▶ **PROBLEM REQUIREMENTS**:
Copy exactly the lines in the listing below, from the line containing "Given: Click the Use This Assessment button" through the line containing "Click the hot_4EB3F06D.EMB", with both of those lines included.

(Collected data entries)
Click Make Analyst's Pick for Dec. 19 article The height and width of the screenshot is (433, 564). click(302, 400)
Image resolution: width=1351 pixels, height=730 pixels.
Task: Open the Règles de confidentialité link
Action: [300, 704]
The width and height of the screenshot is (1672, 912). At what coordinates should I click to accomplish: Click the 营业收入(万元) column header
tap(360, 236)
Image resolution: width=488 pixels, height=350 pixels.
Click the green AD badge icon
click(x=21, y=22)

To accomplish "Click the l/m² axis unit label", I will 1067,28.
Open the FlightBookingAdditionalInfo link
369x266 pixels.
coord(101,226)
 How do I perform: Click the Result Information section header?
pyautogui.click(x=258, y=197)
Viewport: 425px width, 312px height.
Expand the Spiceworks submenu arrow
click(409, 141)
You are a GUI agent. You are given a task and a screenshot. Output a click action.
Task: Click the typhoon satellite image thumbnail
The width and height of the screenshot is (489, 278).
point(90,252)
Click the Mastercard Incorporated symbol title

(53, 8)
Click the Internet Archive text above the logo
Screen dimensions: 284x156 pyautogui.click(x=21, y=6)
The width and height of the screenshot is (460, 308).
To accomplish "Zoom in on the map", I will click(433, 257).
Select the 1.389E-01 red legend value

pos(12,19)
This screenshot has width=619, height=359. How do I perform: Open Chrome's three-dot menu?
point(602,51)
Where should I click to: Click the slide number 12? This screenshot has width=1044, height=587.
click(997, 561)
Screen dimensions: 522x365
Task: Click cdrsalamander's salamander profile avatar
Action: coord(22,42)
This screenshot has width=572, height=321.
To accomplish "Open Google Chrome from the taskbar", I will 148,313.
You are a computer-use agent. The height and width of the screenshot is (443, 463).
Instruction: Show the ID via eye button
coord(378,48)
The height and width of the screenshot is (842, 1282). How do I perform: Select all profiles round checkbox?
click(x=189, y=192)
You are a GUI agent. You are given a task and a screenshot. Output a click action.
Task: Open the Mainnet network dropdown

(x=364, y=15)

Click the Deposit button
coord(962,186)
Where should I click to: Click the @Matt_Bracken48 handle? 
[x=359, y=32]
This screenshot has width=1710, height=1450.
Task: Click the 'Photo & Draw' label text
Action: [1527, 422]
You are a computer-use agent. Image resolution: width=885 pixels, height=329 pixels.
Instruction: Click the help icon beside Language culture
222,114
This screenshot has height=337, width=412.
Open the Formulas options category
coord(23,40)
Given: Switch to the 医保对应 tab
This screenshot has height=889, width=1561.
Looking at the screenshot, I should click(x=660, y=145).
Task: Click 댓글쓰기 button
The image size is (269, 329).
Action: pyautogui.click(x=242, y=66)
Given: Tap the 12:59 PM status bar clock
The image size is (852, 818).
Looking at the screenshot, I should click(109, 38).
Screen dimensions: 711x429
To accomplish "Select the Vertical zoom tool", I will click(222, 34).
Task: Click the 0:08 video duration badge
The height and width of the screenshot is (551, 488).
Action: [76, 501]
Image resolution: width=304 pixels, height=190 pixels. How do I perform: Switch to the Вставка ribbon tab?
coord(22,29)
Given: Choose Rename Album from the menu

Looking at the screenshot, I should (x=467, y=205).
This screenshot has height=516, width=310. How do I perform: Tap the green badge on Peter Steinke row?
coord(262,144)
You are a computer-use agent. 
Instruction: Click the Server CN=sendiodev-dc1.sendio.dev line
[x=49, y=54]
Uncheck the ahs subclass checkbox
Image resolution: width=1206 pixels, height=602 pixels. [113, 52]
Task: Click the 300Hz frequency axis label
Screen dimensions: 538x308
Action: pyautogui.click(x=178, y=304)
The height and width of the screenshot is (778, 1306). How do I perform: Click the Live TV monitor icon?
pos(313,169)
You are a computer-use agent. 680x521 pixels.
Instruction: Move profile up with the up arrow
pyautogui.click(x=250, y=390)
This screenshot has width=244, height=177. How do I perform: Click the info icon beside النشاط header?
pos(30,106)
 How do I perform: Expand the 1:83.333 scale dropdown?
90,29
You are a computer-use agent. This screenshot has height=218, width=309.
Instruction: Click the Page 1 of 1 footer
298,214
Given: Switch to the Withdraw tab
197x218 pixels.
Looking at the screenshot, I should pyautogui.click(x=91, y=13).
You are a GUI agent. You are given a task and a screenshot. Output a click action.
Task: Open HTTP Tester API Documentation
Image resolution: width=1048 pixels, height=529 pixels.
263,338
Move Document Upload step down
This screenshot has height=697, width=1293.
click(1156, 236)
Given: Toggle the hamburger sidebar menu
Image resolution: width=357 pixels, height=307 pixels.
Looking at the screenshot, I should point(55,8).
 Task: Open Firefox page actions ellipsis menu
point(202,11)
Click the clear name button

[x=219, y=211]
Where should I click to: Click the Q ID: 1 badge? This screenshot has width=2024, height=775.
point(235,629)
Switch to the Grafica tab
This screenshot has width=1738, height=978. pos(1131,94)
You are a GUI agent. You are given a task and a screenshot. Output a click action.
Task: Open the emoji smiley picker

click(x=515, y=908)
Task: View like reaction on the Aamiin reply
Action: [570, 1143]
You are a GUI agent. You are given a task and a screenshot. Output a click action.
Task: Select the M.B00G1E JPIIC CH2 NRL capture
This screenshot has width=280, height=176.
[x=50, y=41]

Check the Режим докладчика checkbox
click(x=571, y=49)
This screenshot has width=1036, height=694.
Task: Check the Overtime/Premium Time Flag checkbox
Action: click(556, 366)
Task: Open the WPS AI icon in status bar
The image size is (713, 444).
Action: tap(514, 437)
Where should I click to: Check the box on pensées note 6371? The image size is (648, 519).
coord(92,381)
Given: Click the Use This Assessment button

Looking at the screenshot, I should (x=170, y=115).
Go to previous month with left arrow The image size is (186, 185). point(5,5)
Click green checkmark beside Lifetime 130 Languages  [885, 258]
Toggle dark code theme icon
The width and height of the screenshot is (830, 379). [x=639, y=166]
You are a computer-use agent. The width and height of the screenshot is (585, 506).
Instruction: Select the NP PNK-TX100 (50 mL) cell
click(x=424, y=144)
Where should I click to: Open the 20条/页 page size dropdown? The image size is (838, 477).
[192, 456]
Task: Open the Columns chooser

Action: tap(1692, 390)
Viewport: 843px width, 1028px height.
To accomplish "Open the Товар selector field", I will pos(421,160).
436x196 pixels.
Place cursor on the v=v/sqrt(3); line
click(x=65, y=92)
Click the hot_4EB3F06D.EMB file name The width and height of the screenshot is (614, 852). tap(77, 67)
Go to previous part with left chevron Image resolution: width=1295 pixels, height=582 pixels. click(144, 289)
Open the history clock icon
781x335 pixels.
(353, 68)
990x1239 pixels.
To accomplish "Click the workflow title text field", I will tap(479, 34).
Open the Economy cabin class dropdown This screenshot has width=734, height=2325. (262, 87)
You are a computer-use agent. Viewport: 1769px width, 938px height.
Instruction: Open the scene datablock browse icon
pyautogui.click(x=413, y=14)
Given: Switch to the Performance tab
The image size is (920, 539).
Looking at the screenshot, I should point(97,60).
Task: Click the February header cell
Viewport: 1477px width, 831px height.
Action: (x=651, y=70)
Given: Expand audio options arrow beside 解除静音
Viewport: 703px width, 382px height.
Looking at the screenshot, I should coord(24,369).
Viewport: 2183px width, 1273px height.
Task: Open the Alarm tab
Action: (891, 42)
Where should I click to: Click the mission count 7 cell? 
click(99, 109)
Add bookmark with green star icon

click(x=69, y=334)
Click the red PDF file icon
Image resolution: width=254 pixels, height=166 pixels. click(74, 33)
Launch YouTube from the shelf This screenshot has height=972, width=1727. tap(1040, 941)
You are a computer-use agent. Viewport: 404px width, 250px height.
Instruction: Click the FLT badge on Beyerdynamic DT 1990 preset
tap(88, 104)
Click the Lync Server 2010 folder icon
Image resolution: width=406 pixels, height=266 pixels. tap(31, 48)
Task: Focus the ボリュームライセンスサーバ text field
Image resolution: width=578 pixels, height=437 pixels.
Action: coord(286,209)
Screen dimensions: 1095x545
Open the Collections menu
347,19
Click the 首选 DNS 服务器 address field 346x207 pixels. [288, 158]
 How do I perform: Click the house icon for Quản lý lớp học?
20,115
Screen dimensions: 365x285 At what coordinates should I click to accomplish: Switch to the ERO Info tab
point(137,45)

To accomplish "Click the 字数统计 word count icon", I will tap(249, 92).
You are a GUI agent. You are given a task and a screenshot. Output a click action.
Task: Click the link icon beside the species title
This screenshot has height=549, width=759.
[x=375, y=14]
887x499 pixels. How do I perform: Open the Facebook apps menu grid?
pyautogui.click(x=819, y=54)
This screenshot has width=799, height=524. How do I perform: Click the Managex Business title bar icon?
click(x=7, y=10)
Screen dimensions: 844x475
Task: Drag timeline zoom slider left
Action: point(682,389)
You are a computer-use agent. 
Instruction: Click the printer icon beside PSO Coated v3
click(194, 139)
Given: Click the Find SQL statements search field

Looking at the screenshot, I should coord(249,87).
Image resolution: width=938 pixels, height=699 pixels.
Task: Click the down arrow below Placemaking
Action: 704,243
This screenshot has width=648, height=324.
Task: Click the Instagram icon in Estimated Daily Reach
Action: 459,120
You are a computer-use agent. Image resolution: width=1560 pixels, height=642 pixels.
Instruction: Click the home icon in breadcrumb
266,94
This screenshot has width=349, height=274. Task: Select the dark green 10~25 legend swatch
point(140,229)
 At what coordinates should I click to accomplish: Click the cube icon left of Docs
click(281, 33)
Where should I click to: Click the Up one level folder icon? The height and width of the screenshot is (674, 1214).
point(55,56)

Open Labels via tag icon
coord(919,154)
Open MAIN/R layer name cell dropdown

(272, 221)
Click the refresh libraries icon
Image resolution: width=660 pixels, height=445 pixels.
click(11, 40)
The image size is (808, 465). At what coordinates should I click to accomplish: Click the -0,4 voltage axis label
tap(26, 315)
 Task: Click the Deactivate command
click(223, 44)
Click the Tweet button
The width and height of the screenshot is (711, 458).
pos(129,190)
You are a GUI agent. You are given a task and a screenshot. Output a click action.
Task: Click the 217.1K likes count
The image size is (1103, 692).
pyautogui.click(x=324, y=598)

▶ **WRITTEN REPLY**:
Given: Click the Use This Assessment button

Looking at the screenshot, I should (x=170, y=115).
Go to previous month with left arrow The image size is (186, 185). point(5,5)
Click green checkmark beside Lifetime 130 Languages  [885, 258]
Toggle dark code theme icon
The width and height of the screenshot is (830, 379). [x=639, y=166]
You are a computer-use agent. The width and height of the screenshot is (585, 506).
Instruction: Select the NP PNK-TX100 (50 mL) cell
click(x=424, y=144)
Where should I click to: Open the 20条/页 page size dropdown? The image size is (838, 477).
[192, 456]
Task: Open the Columns chooser

Action: tap(1692, 390)
Viewport: 843px width, 1028px height.
To accomplish "Open the Товар selector field", I will pos(421,160).
436x196 pixels.
Place cursor on the v=v/sqrt(3); line
click(x=65, y=92)
Click the hot_4EB3F06D.EMB file name The width and height of the screenshot is (614, 852). tap(77, 67)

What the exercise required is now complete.